Data provided: Begin
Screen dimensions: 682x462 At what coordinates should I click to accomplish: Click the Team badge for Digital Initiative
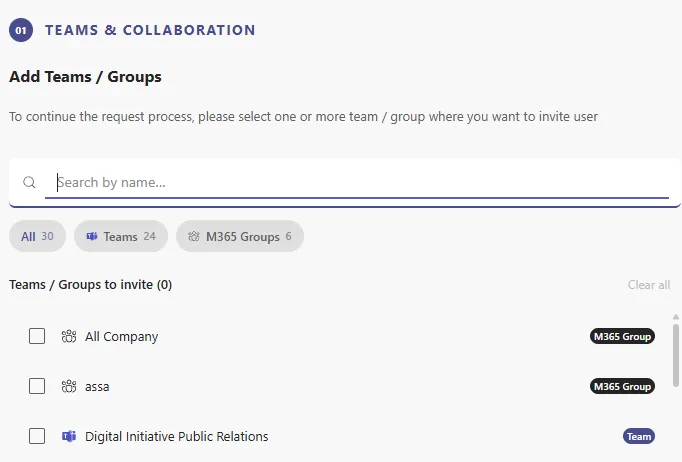(x=639, y=436)
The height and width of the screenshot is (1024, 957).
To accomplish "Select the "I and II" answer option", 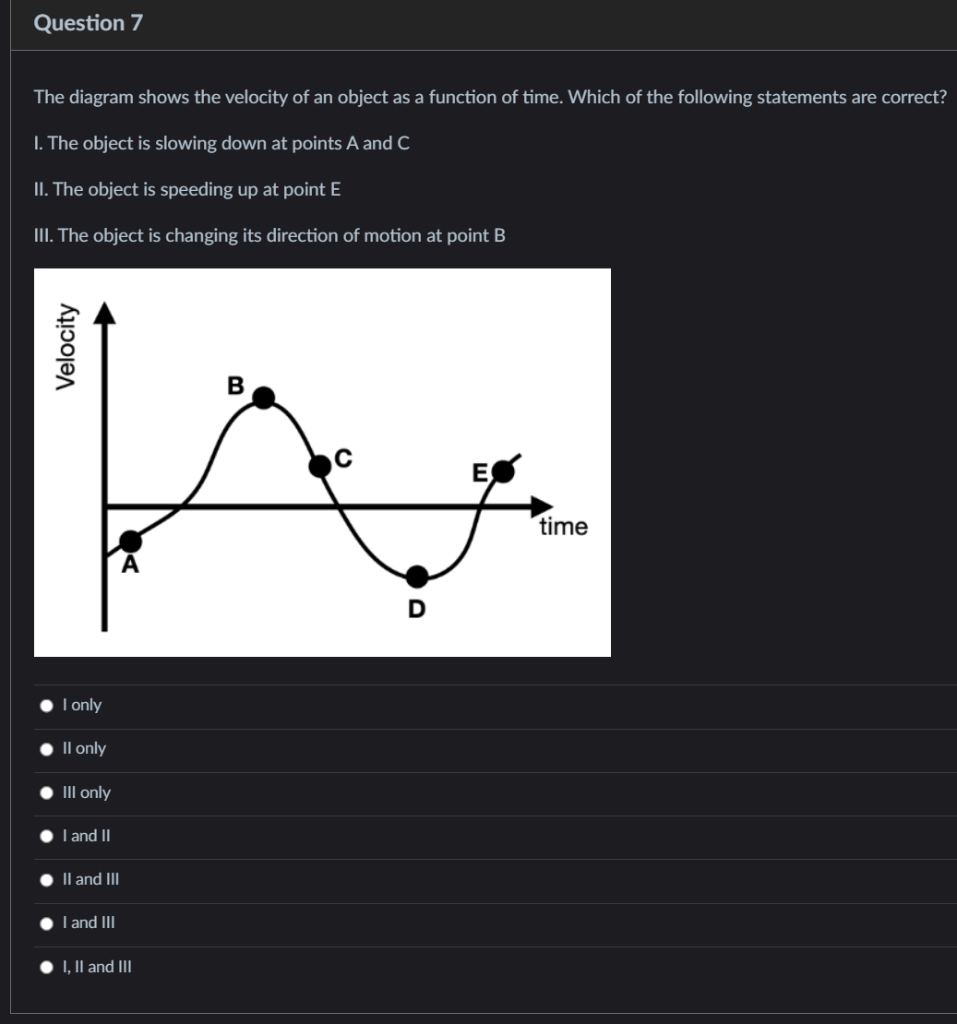I will coord(85,836).
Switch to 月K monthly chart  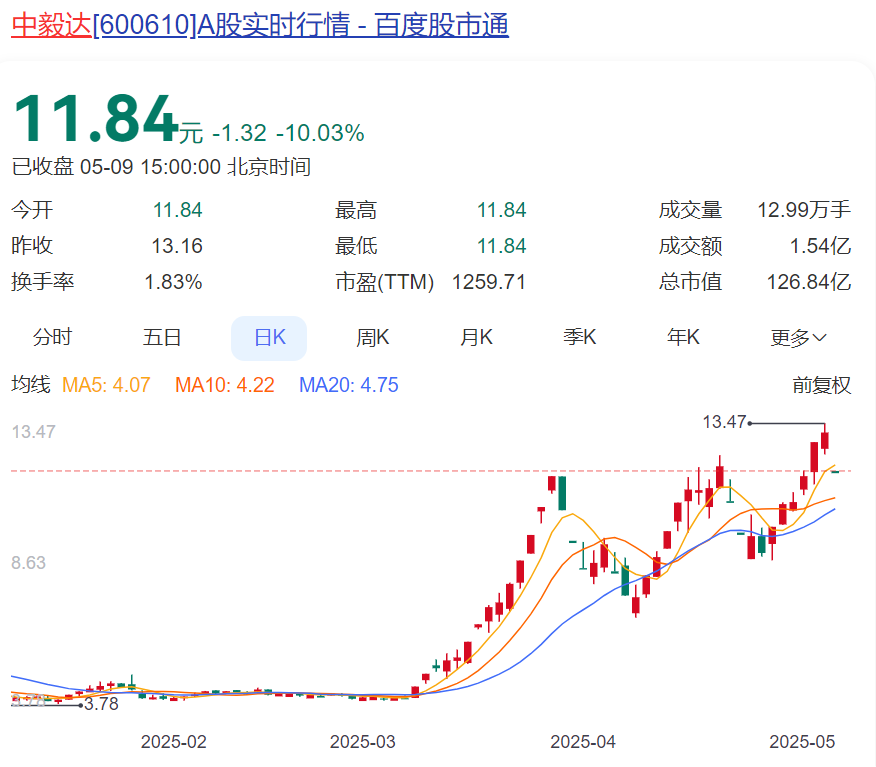(x=476, y=338)
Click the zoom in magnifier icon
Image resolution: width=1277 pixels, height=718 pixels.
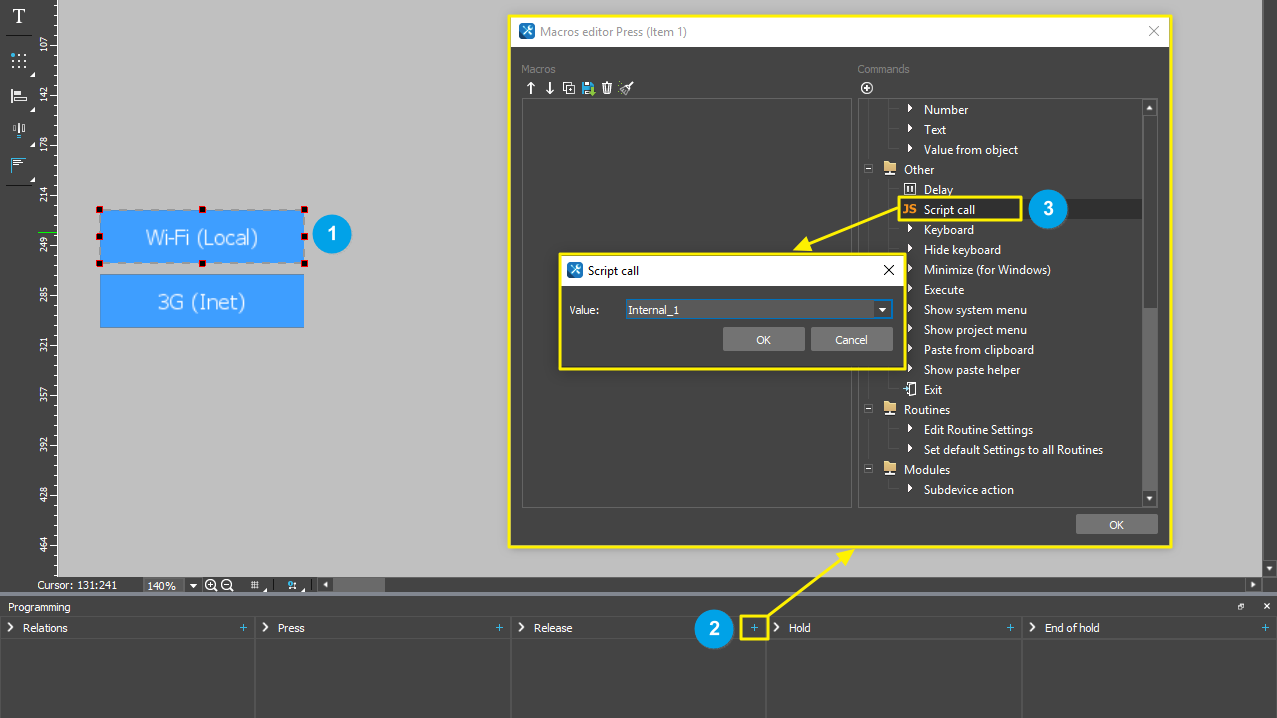pos(211,585)
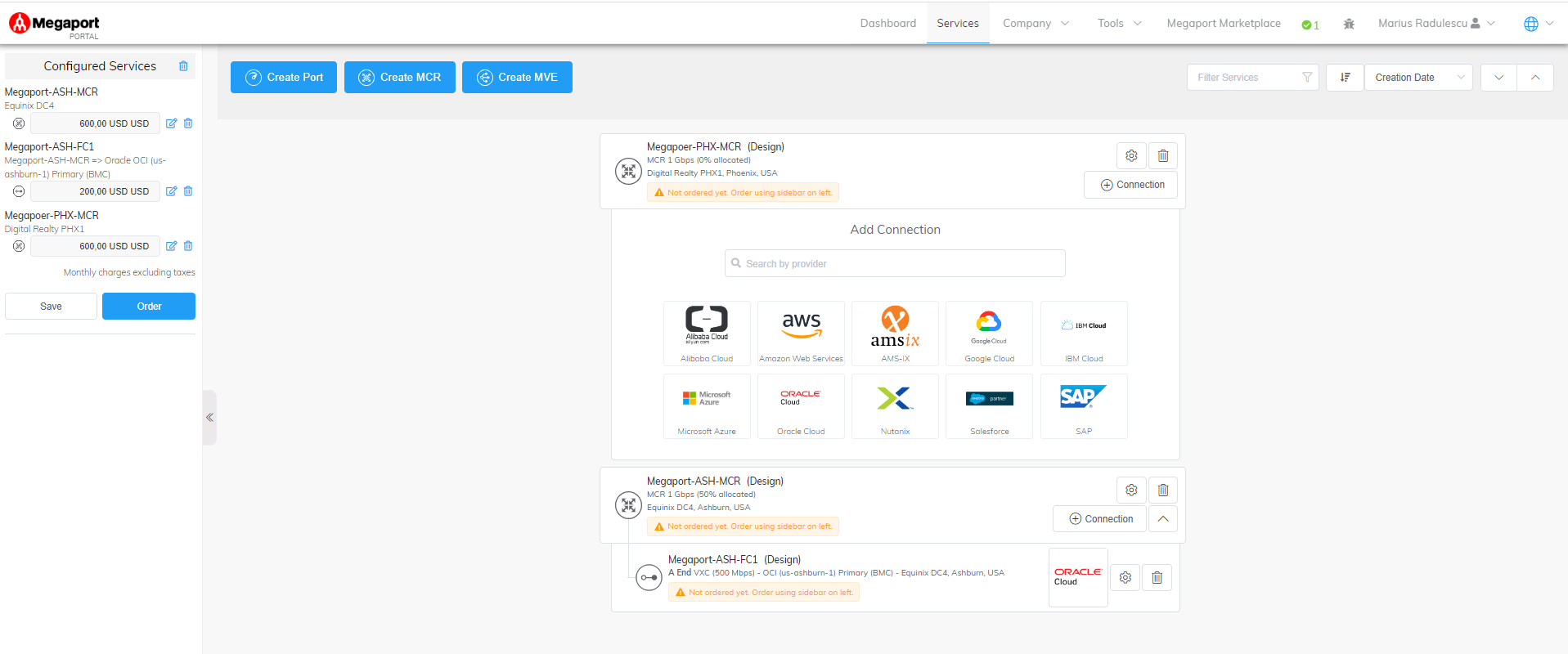Select the Amazon Web Services provider tile
The height and width of the screenshot is (654, 1568).
coord(801,334)
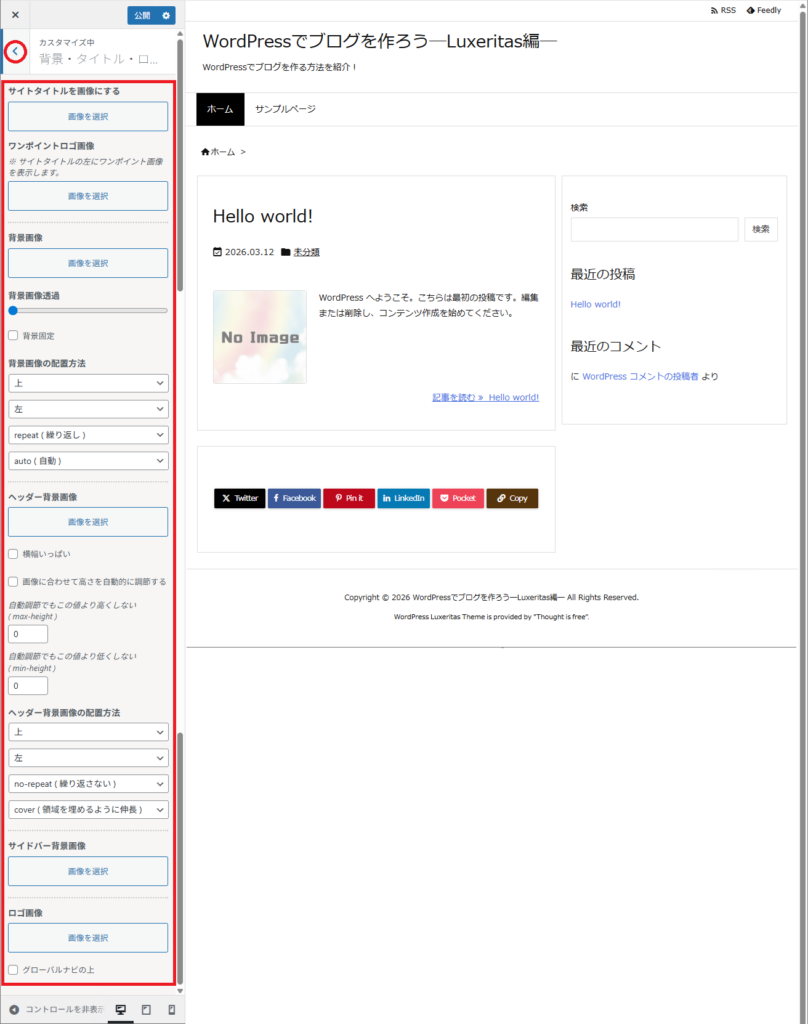Share the article on LinkedIn
808x1024 pixels.
tap(403, 497)
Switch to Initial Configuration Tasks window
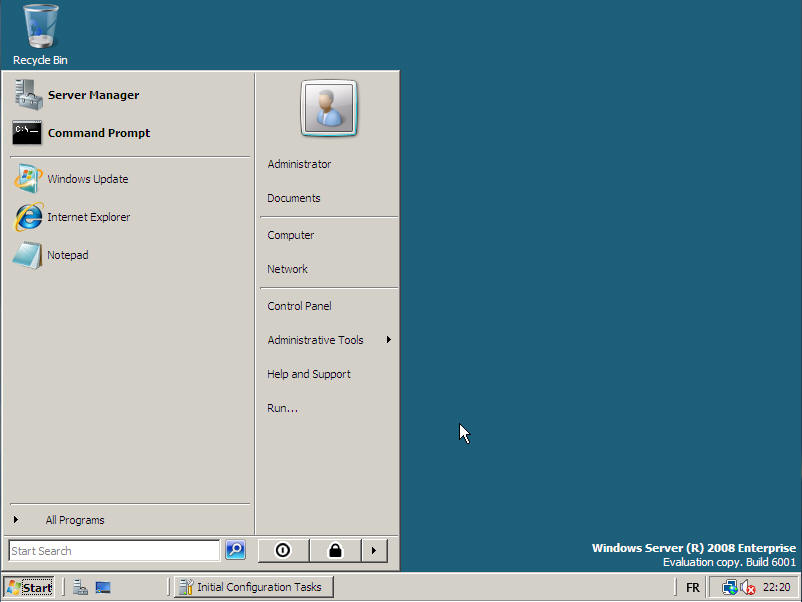 [253, 587]
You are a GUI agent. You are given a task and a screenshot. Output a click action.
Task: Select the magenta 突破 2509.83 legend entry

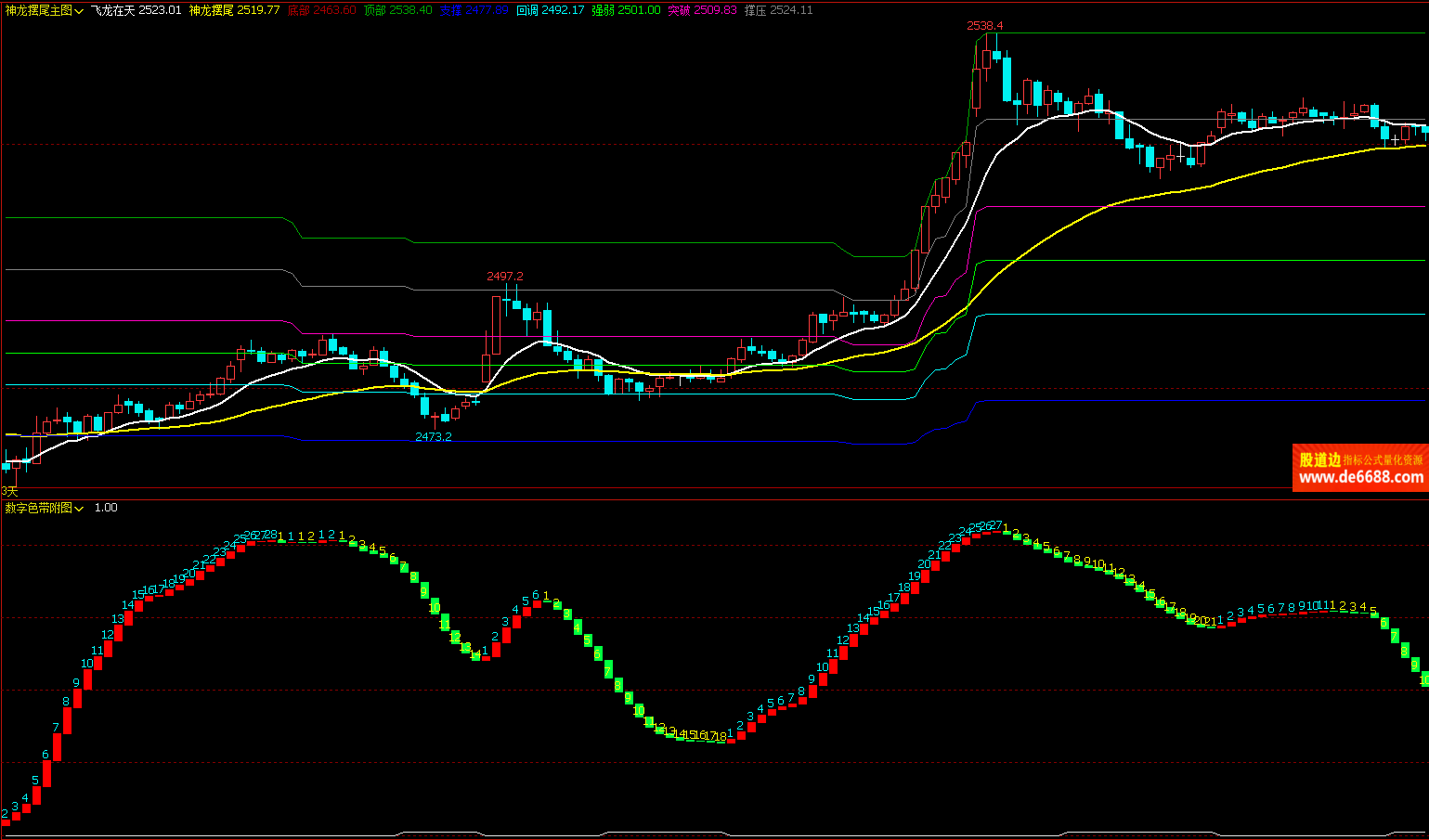point(702,10)
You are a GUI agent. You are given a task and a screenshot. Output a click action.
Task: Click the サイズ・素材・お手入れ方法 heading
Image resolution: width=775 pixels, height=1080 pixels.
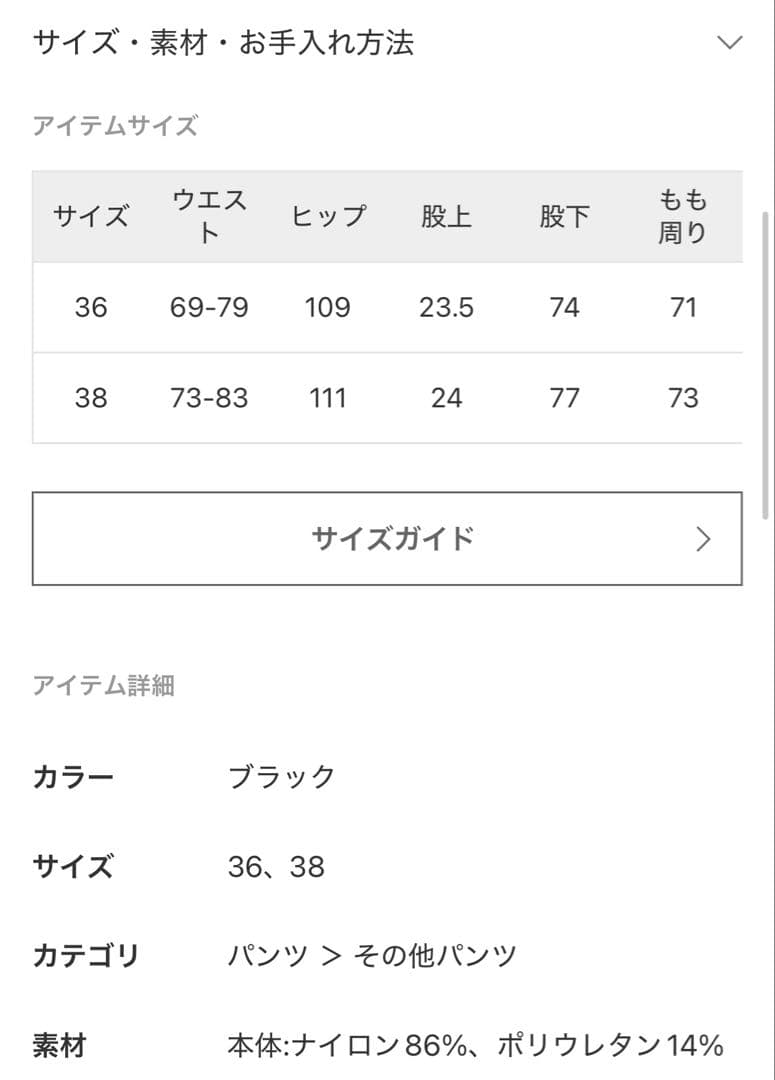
Data provided: End
-- Work required --
Take the line containing "Switch to Initial Configuration Tasks window" and every line after it up to the end of the entries, and quote them exactly. Both ends count; the pictures do not.

-- Result --
Switch to Initial Configuration Tasks window
 [253, 587]
You are a GUI agent. You are given a task and a screenshot. Output a click action.
Task: Select the magenta 突破 2509.83 legend entry

point(702,10)
You are a GUI agent. You are given a task and a screenshot. Output a click action.
Task: Click the サイズ・素材・お手入れ方法 heading
Image resolution: width=775 pixels, height=1080 pixels.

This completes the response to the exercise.